Ayant quitté les bancs d’école à un très jeune âge, Cyril Kamar, mieux connu sous le pseudo de K.Maro, s’intéresse rapidement aux rouages de l’industrie musicale. Après des escapades au sein de LMDS (Les Messagers du son) puis en solo, il fonde son étiquette de disques en 2002 (K.Pone.Inc Music Group) et apprend les rudiments du métier. « J’étais curieux de découvrir ce qui se cachait derrière la scène. Je passais beaucoup de temps avec des trackeurs radio et des responsables de maisons de disques pour voir comment on montait des plans marketing et comment ça fonctionnait au niveau de la commercialisation des albums, » raconte-t-il, enthousiaste.


Nées vers la fin de 2004 afin de répondre aux besoins urgents de ses artistes, les éditions K.Pone démarrent officiellement leurs activités à l’aube de 2005. « Rapidement, j’ai eu besoin d’en savoir davantage sur le droit d’auteur, ce que ça représentait. Apprendre les rouages du domaine de l’édition m’a ouvert les portes à toutes les possibilités du métier. J’ai réussi à faire la différence entre mon rôle d’éditeur, d’artiste et de producteur. »


Au début, on fait peu de synchronisation et on place encore moins de titres sur des pubs. Toutefois, les contacts ne manquent pas. « Pour tout dire, on réussissait à fonctionner parce qu’on connaissait beaucoup de gens de l’industrie. Des producteurs français me demandaient si je possédais un titre dans tel ou tel style. De mon côté, lorsque je savais que c’était une bonne association, je permettais à de jeunes artistes d’exprimer leurs talents en les faisant collaborer avec des professionnels. »

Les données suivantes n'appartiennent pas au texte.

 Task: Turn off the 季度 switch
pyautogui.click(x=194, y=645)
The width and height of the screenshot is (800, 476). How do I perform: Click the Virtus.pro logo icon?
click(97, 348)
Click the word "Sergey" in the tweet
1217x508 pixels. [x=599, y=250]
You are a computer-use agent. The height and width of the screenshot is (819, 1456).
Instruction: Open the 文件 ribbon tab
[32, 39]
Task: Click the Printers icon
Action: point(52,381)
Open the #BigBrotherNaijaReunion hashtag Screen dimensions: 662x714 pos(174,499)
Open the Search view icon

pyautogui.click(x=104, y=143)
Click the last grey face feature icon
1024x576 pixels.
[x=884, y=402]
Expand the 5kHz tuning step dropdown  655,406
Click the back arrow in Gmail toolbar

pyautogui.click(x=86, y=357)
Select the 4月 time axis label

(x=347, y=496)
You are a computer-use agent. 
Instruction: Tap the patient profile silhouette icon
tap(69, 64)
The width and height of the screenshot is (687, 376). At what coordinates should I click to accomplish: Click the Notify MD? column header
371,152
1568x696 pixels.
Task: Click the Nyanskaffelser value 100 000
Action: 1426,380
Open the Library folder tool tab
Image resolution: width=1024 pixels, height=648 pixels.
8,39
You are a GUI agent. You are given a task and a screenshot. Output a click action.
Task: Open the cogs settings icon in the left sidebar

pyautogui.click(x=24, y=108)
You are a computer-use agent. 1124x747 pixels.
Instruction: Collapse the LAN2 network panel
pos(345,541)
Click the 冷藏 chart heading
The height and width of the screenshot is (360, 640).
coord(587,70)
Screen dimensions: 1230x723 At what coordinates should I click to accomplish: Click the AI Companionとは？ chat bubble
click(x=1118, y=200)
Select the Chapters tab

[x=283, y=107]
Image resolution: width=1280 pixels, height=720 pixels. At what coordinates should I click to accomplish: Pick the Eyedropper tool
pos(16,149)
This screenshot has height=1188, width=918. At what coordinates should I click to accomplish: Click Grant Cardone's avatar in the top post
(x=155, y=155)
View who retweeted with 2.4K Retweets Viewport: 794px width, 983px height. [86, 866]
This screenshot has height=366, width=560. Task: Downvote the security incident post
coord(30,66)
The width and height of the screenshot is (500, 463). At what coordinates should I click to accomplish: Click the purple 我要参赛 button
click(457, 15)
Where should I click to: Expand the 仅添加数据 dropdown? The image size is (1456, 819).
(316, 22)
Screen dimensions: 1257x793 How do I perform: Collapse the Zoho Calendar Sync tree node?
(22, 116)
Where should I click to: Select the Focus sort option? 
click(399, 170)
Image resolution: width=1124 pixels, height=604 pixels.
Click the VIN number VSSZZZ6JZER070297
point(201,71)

Au cours des trois premières années d’opération des éditions K.Pone, Cyril s’attarde relativement peu au marché local, préférant se concentrer sur le potentiel international. « Je savais que le marché québécois n’était pas encore frappé par la crise internationale, mais il fonctionnait sous de vieilles traditions. Je ne sentais pas encore le besoin d’être créatif. On a énormément exporté en Europe où la crise sévissait depuis plus longtemps qu’ici, soit depuis la fin de 2005. Aujourd’hui, on n’a plus de limites. C’est la qualité de la musique qui m’intéresse. Si je sens qu’une chanson a le potentiel de voyager outre-mer, je vais me mettre au travail immédiatement, » avance l’homme, la voix vibrante.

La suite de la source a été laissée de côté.